La situation actuelle de semi-confinement pour freiner la diffusion du coronavirus a des impacts très différents sur la population selon le statut socio-économique, l’origine, le genre, l’âge, le lieu d’habitation ou encore l’accès à internet de chacun·e. Autant d’inégalités qui se révèlent plus crûment que jamais et qui vont poser des problèmes de santé publique dont il faut impérativement tenir compte pour penser la sortie de crise.
Deux poids, deux mesures
Les mesures déployées par les autorités auront notamment révélé avant tout une criante inégalité de traitement. Déploiement de moyens répressifs importants pour amender tout attroupement de plus de cinq personnes à l’extérieur (plus de 1000 amendes en Suisse romande en quelques jours), contraintes de travail dans de nombreux secteurs d’activités qui sont essentielles à la reproduction de la vie où, trop souvent, les mesures sanitaires ne pouvaient pas du tout être respectées, comme l’ont dénoncé plusieurs syndicats.

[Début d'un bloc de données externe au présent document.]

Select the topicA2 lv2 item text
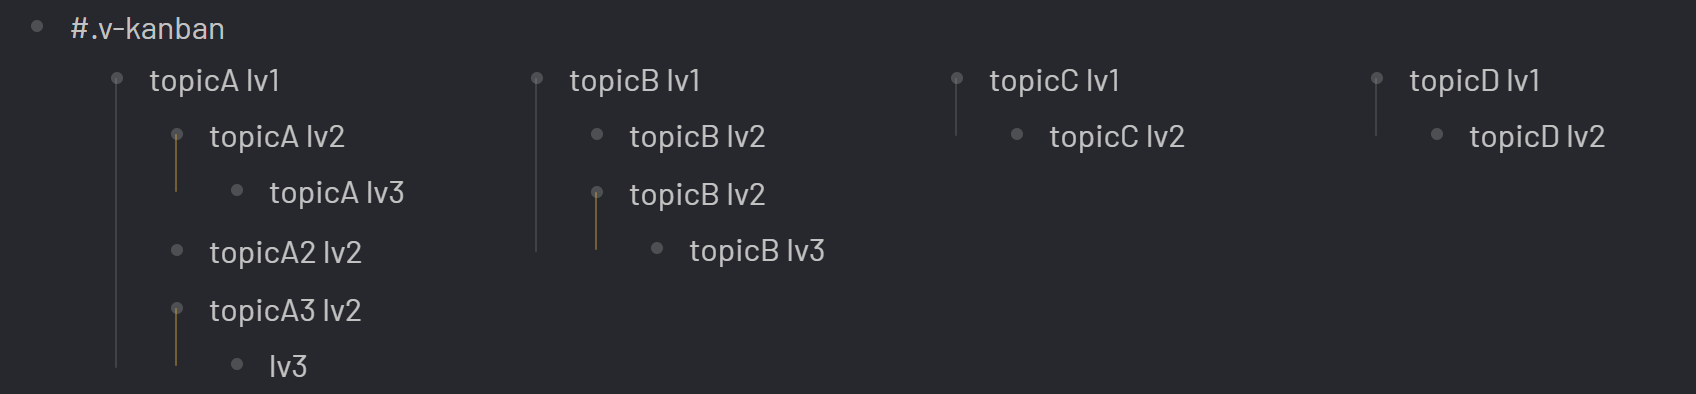This screenshot has height=394, width=1696. click(x=285, y=253)
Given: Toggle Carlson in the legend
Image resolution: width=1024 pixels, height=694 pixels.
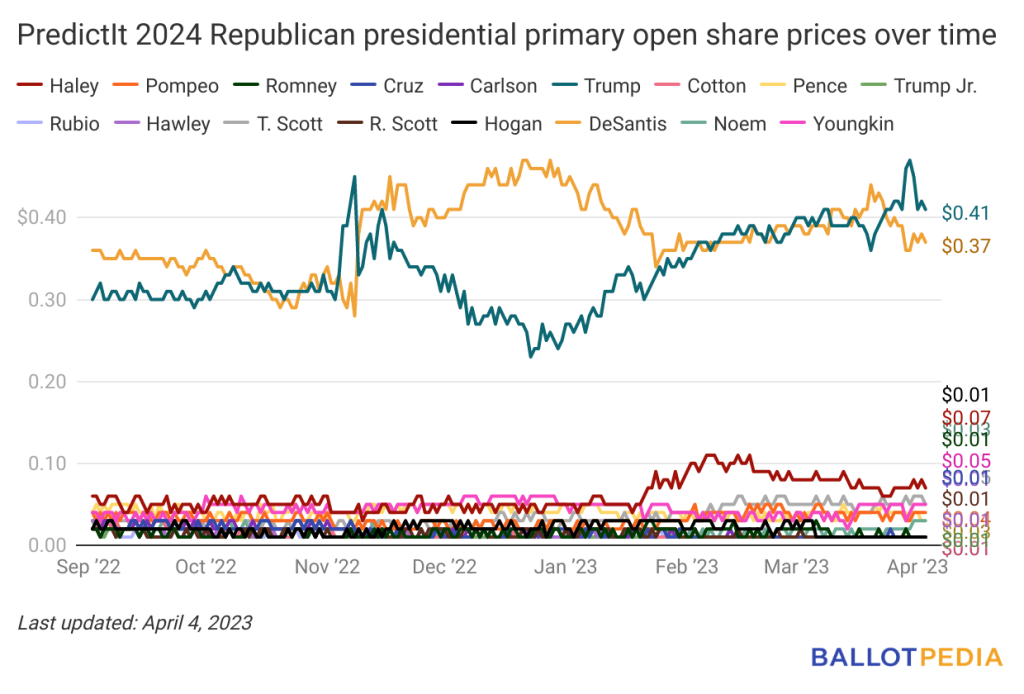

À croire que seuls les rassemblements qui ne permettaient pas à des patrons d’engranger des profits étaient interdits. C’est notamment pour contester ce « deux poids, deux mesures » que nous avons contribué à lancer un appel demandant l’arrêt immédiat de toute activité non-essentielle, afin de protéger les salarié·e·s et leurs proches, et pour ralentir la propagation du virus.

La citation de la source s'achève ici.